Analysis v0.9.26
We investigated the benchmark scores on a recent CPU (Intel i7-12700) with NVMe drive for polkadot version 0.9.26. All possible variations of the optimization options explained here were tested. This resulted in 36 different builds (including the official polkadot binary and docker image) that are listed below:
Rust versions used were stable=1.62.1 (e092d0b6b 2022-07-16)
and nightly=1.65.0-nightly (d394408fb 2022-08-07)
.
For each build, we repeated the following benchmark 20 times:
polkadot benchmark machine --disk-duration 30
Total CPU utilization before and after each test was negligible (< 1%) to make sure that the benchmark was not disturbed by competing CPU tasks.
You can repeat these experiments (on your machine) by using the source files on our Github page.
Starting with polkadot version 0.9.27, there is a new benchmark for timing the execution speed of an extrinsic. We will include this score in future analyses.
Below we plot the scores for each build in a box plot. The red line indicates the median and the box starts from the first to the third quartile values of the scores. Outliers are indicated with circles.
We first compare CPU scores. There are clear differences visible but there is no one winning build. We will investigate good build options below.
Regarding disk scores, all builds behave very similarly except the docker image, which is worse for random write.
For memory score, the situation is similar to random write (only docker underperformed).
A few conclusions are easy to draw:
- The official polkadot binary is somewhat optimized but there is a lot of room for improvement.
- The official docker image is about as fast as the official polkadot binary, except for random write and copy, where you have a relative penalty of 6% and 13%, resp.
- Compiling for a specific CPU can improve the CPU scores by about 6%.
- Compiling without optimization options at all gives worse CPU scores.
- For the disk and memory scores, the differences were not statistically significant. In the box plots above, the median of one build is almost always included in the boxes of the other builds.
The optimization options had a clear influence on the CPU scores (but not for disk and memory). Let us therefore plot both CPU scores and label a few interesting builds.
Determining a winning build is not so easy:
- There are two CPU scores. Ideally, we want to find the best build for both scores, but from the figure we see that this is not possible: number 45 wins in SR25519-Verify, while number 33 wins BLAKE2-256.
- As a compromise, we look for a build that has good scores for both CPU benchmarks. One way is to simply add the scores but they have different scales. A general practice for dealing with more than one objective is to find solutions (here, builds) on the Pareto front: Given a build, there is no other build that is better in SR25519-Verify and in BLAKE2-256. For our case, such Pareto efficient builds are numbers 45, 32, and 33. They can be found in the top right corner of the figure.
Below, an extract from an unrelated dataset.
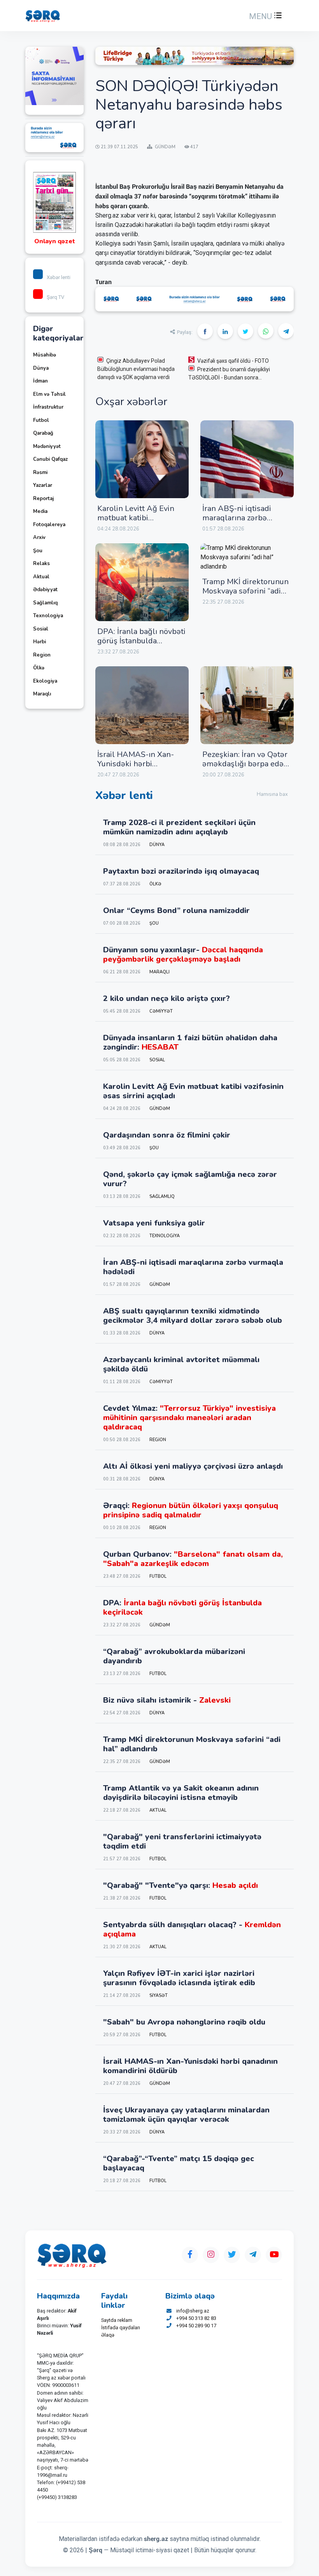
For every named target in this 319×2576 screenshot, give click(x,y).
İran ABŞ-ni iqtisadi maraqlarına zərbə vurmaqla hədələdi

- Two builds, like 39 and 45, that have very similar scores are not that different in practice. The fact that one is better than the other is probably due to chance. (This can be made more precise by estimating the error on the score which is related to the width of the box plots in the figures above. We will not do this for now.) We therefore also include builds that are very close to the Pareto efficient ones.
In the figure, we labeled the builds that can all be considered very good since they are Pareto efficient or very close to it. This gives us the following winning optimization options:
nb_build | arch | toolchain | codegen | lto_ldd | profile |
---|---|---|---|---|---|
17 | skylake | stable | True | True | release |
20 | alderlake | stable | True | False | release |
21 | alderlake | stable | True | True | release |
32 | alderlake | nightly | True | False | release |
33 | alderlake | nightly | True | True | release |
39 | alderlake | stable | True | False | production |
45 | alderlake | nightly | True | False | production |
We see some clear patterns:
- Compiling for the most specific CPU architecture (alderlake for our node) is clearly a good idea.
- Enabling codegen (that is,
codegen=1
) is always good. - For the release profile, compiling with LTO is not needed but not harmful either. Note that the production profile is always compiled with LTO.
- Choosing stable or nightly toolchain does not seem to matter that much.
For completeness, we check again the good candidate builds. Except for one bad outlier in build number 33, there is not much more information here: all builds have more or less the same spread. (A build with a high median score but a large spread would not be desirable due to unpredictable performance.)
Based on the above analysis, we recommend choosing build option 32. This corresponds to
rustup override set nightly
export RUSTFLAGS="-C target-cpu=native -C codegen=1"
cargo build --release --target=x86_64-unknown-linux-gnu --locked -Z unstable-options
These options result in very little spread and almost the best CPU scores. The build time is only 15 minutes on a modern machine, compared to almost double for LTO builds. (An interesting mathematical property is also that build 32 is better than the convex combination of build 45 and 33.)
The optiontarget-cpu=native
selects the best CPU optimization for the CPU that runs the compiler. If you want to compile for a different CPU, you need to specify the architecture.
For a different CPU (Intel or AMD), the optimal build could be different.